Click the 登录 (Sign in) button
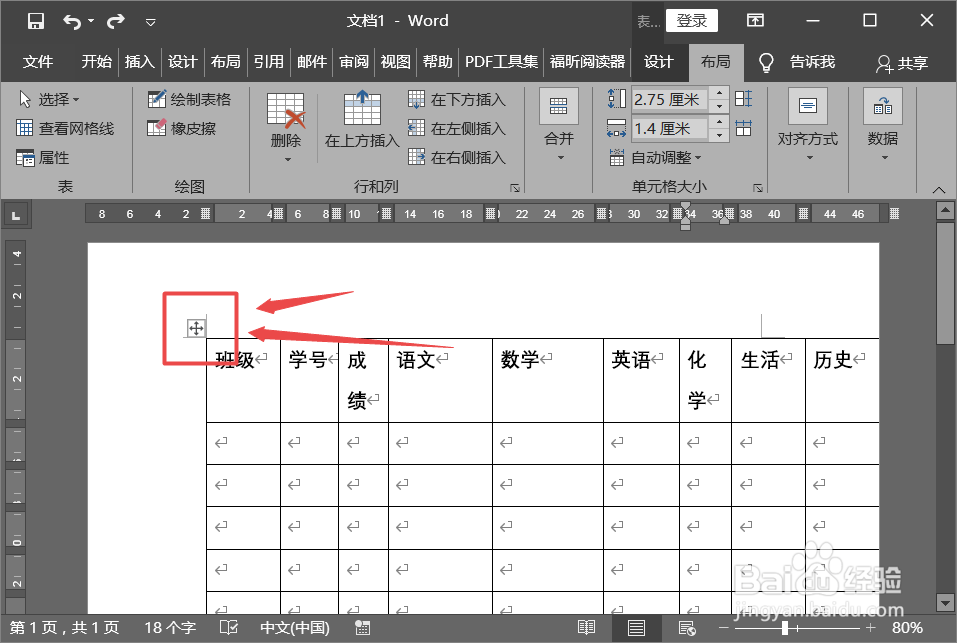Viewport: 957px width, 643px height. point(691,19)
::::::::::
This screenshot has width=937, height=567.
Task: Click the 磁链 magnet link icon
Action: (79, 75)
::::::::::
__WHAT IS BEING ASKED__:
Format the entries from the line containing "This screenshot has width=937, height=567." through the line containing "Action: (79, 75)", both included, as a numbered list, omitting any blank lines.

__SOLVED EXERCISE__:
1. This screenshot has width=937, height=567.
2. Task: Click the 磁链 magnet link icon
3. Action: (79, 75)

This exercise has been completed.